I know, everyone has their new site up. Winter over, snows have melted (WHAT snow ?!?!?), and sites are springing up like weeds.

Well I too have finally finished the revamping of mine. I've left the "general" look the same so that re-visitors (gee, I have so many returns) won't feel they took a wrong turn. 

But have added so much more. 

You are welcome to look it over, if you like, but I doubt I will take action on any "suggestions" to make it better. Glowering mistakes I'll be appreciative of being pointed out.

the major addition are the 47 town pages. Towns that I want to market. 

It's the same url as before, which is linked below in my sig. 

Thanks to all who have helped me with little tidbits here and there.


----------



## y.painting (Jul 19, 2009)

Not sure how hard this would be to do for ya, but I would change the town URLs to dashes from underscores since underscores are not seen by search engines as actual separators while dashes are.


----------



## daArch (Mar 15, 2008)

y.painting said:


> Not sure how hard this would be to do for ya, but I would change the town URLs to dashes from underscores since underscores are not seen by search engines as actual separators while dashes are.
> 
> Should I use underscores or hyphens in URLs? - YouTube



Thanks, find and replace is not hard. I wasn't thinking that the search engines would be sniffing the URL 's as much as title and content with some leaning towards meta description.

And once the URL's are changed, DW updates all the links. (that program does have it's blessings)


----------



## daArch (Mar 15, 2008)

I do love the caveat, "that may change in the future, but that's the way it stands right now"


----------



## HQP2005 (Feb 14, 2012)

Looks good Bill, Nice portfolio :thumbsup:


----------



## Paint and Hammer (Feb 26, 2008)

Nice portfolio Bill, some bold colours in there!


----------



## daArch (Mar 15, 2008)

Yaro,

I was taking your advice and changing all underscores to dashes and making the town URL's more "search friendly".

BUT THEN, I did a test search for one of my towns, "Sharon MA wallpaper" and my name came up #1 on google already (sites been up for only 5 days) with the underscores.

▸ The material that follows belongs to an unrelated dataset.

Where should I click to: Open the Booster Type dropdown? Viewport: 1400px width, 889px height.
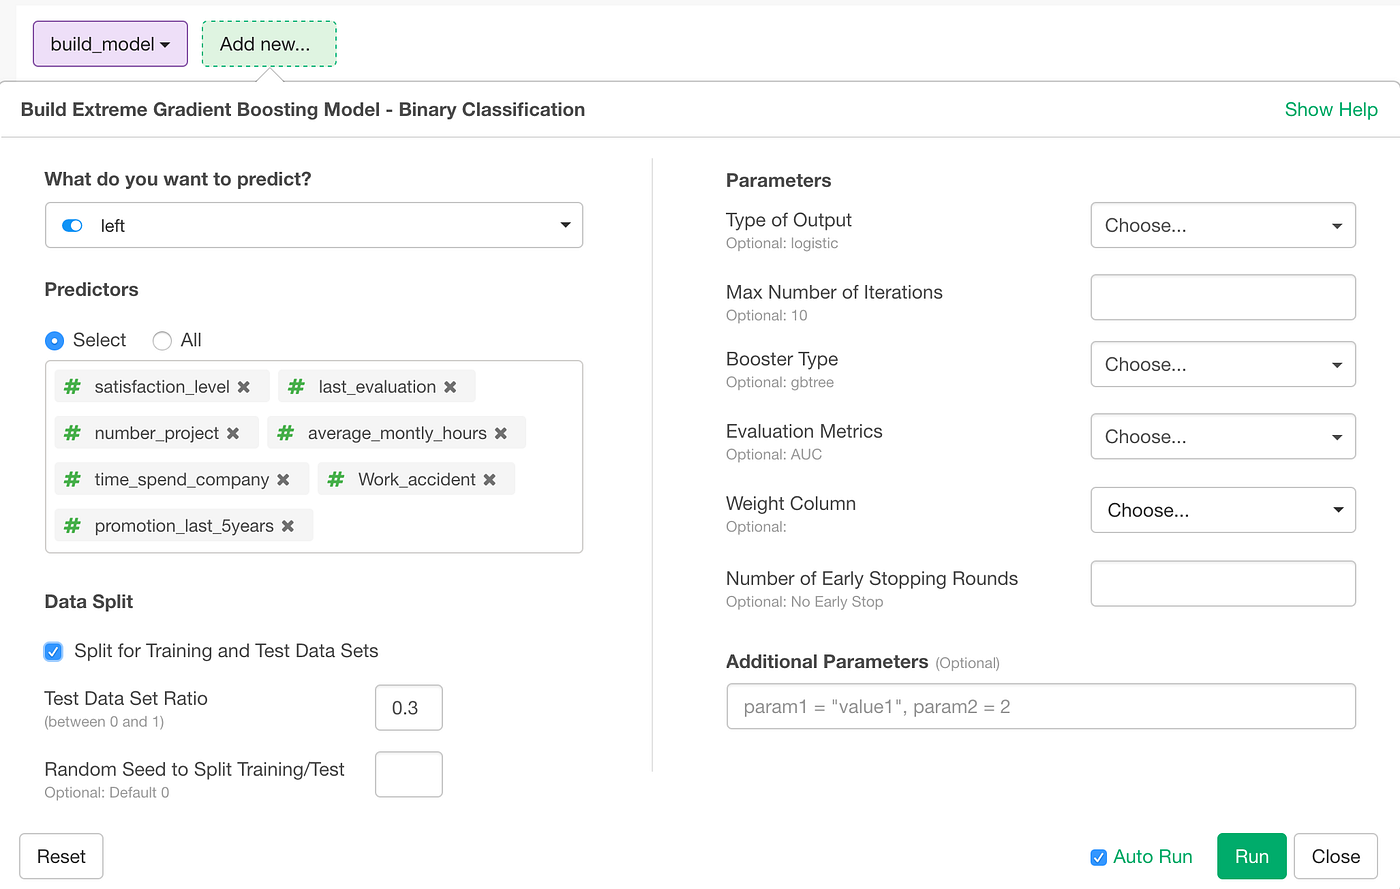click(x=1222, y=364)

Now I am afraid to change all the URL's as Google may take longer to re-list. I am thinking I need to leave well enough alone. 

thoughts ?


----------



## PatsPainting (Mar 4, 2010)

You know the saying, no need to fix what is not broken.

Pat


----------



## y.painting (Jul 19, 2009)

daArch said:


> Yaro,
> 
> I was taking your advice and changing all underscores to dashes and making the town URL's more "search friendly".
> 
> ...


Up to you...google will reindex in a few days to weeks but if you're already ranking for all of them, don't fix what's working now!


----------



## daArch (Mar 15, 2008)

maybe I'll do it piecemeal 

so I won't loose EVERY town at once.


----------



## Colour Republic (Aug 20, 2010)

daArch said:


> Yaro,
> 
> I was taking your advice and changing all underscores to dashes and making the town URL's more "search friendly".
> 
> ...


Bill i'm sure you know this but just to check... you did log out of Google or do the search from a different IP when you got those results?


----------



## daArch (Mar 15, 2008)

Colour Republic said:


> Bill i'm sure you know this but just to check... you did log out of Google or do the search from a different IP when you got those results?


NO, but I asked two people - one from the middle of the country and the other on the opposite coast to search and they got similar results. 

I'm heading to the middle of this state this weekend, and you can be sure I will test further.


----------